How long has it been again?
Four days?
Yes! Four days that feel like an eternity of an inferno of heart-wrecking pains. Four days that I haven't eaten nor stepped out of this room. For days of pure crying, moaning, but not even all that crying has been able to alleviate this pain. Four days that I haven't dared to even breathe the outside aura, but now I want to.

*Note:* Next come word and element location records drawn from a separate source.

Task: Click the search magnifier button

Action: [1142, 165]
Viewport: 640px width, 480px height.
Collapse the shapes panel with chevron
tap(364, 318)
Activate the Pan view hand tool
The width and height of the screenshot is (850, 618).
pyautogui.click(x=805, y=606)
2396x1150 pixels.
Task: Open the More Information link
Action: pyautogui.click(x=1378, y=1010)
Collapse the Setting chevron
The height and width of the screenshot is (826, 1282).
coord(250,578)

Descending through the stairway, I can only hearken to one irritatingly paralyzing voice echoing in my ears, stroking through the shuttered barricades of my heart - dreadful lull. Silence. And it sucks! It stings! It is banging all the corners of this house and surging in me so savagely as if to mock me, reminding me that despite my loathing towards it, it is, and will be, my only companion from now on.
I curse this life! I curse this shit they call fate! And if there really is someone perched on the throne of heaven, as they say, I don’t know what to think of him.
I drag my wasted, dejected self outside, meeting with the darkness as it overtakes the light. Now this rhymes my actual state - my whole entirety is clogged with dearness. The light left my life a long time ago, that is, if there ever was any light in my life.
I shuffle my feeble legs through the darkness, wandering to the backyard just behind the house.
Three graves stare at me!
More tears flow!
Pain stings twofold!
All the energy leaves me abruptly!
I find myself slamming to the misty grass before the graves.
My whole family is all gone - gone for good.
Life is cruel! Fate is cruel! Everything is just cruel to me!